Joint stability depends partially on proper neuromuscular control. Presumably, the clinician has addressed proprioception during the intervention leading up to initiation of a plyometric training program. Nonetheless, the plyometric program should be viewed as a higher-level extension of this component in rehabilitation for a patient to achieve return to maximal functional status. It should be noted that healing and strengthening of the static and dynamic restraints do not necessarily prepare a patient for the demands of athletic endeavors. Indeed, the unanticipated changes in joint positions encountered during athletic events are something that the athlete must be prepared to tolerate.

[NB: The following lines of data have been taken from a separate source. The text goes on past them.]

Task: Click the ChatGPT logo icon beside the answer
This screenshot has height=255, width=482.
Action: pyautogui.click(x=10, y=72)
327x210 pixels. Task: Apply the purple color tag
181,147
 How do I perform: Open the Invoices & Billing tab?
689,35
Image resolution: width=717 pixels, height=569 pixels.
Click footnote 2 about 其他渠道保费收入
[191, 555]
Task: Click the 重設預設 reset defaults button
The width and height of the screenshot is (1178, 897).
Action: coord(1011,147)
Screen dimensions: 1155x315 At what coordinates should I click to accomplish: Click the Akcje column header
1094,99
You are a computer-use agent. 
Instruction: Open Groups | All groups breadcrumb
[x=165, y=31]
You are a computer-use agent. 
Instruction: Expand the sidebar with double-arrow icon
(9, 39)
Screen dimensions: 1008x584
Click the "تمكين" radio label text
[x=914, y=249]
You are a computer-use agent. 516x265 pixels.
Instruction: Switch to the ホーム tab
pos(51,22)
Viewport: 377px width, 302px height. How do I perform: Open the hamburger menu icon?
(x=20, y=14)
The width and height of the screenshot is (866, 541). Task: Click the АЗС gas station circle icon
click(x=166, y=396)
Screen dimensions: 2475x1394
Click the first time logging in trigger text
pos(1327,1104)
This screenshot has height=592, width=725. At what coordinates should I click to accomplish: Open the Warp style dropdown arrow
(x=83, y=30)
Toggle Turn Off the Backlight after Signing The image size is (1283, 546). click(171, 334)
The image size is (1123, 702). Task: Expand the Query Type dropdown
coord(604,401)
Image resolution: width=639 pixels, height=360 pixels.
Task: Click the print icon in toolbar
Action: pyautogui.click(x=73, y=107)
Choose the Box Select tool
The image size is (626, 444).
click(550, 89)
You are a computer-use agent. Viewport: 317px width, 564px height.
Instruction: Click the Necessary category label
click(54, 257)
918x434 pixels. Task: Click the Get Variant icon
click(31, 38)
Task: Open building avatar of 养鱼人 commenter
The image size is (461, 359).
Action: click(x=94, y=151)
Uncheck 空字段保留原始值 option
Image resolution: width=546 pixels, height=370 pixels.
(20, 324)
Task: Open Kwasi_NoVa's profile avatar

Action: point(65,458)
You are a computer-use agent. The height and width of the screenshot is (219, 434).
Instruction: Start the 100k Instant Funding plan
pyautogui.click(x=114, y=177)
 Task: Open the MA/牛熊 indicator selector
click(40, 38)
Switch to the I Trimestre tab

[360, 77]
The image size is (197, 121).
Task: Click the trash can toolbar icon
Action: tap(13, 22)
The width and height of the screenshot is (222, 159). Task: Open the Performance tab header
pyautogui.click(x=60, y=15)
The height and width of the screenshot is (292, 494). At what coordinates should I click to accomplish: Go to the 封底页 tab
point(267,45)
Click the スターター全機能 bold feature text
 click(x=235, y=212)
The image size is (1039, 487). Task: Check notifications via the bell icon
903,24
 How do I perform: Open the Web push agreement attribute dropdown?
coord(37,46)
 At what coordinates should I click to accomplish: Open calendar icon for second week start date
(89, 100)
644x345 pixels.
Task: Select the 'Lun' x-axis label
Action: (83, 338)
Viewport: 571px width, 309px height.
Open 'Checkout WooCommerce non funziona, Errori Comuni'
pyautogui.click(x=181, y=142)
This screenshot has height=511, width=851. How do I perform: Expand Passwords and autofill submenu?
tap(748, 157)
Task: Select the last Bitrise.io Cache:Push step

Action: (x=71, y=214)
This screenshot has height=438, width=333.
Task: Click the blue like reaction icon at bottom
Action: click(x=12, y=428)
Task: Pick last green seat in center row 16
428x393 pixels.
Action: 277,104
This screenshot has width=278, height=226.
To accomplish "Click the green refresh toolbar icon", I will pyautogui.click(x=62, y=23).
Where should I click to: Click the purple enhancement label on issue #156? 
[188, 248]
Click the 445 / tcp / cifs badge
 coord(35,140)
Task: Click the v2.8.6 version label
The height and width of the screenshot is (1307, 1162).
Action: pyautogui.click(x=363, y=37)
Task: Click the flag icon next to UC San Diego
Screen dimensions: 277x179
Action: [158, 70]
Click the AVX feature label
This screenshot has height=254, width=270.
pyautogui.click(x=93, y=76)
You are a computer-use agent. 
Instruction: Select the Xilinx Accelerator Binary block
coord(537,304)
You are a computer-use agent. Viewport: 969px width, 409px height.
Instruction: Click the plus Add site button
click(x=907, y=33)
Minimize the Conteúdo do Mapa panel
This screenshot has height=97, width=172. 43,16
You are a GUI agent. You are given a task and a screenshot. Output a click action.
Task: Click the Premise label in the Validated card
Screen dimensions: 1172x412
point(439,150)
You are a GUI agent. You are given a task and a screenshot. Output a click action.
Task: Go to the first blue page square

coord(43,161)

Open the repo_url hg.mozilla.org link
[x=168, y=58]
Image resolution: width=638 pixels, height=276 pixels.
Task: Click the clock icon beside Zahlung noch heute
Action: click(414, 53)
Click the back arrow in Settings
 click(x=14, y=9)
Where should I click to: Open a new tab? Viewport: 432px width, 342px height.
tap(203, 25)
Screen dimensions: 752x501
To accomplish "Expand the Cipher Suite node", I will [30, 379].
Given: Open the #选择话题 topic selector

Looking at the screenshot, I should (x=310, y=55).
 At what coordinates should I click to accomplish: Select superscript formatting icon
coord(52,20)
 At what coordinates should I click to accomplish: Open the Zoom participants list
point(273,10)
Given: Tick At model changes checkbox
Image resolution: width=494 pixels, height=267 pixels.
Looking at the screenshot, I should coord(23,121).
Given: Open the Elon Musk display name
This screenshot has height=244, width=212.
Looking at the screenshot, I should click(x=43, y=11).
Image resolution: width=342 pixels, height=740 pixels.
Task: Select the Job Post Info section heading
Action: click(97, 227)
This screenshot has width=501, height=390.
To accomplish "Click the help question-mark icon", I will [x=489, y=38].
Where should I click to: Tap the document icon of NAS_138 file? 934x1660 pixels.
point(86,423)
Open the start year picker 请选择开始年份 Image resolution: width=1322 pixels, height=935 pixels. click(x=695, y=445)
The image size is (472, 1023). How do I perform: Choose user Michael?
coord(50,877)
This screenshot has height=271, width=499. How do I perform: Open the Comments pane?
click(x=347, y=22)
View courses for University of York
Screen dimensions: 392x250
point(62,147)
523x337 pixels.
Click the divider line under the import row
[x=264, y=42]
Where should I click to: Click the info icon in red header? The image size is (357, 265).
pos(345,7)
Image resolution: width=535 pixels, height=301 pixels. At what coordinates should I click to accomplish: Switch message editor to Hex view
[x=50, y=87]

Plyometric training is the next logical step in properly preparing the athlete for return to sport. Although running and changing direction are important aspects of proprioception, these conditions in the athletic training room or clinic do not adequately mimic the functional requirements during competition or even practice drills. Besier et al studied anticipatory effects on knee joint loading during running and cutting maneuvers. They concluded that performance of cutting maneuvers without preplanning may increase the risk for noncontact knee ligament injury. The authors suggested that training should involve drills that familiarize athletes with making unanticipated changes in direction and that plyometrics should be included, as well as helping athletes focus on visual cues to increase the time available for preplanning a movement.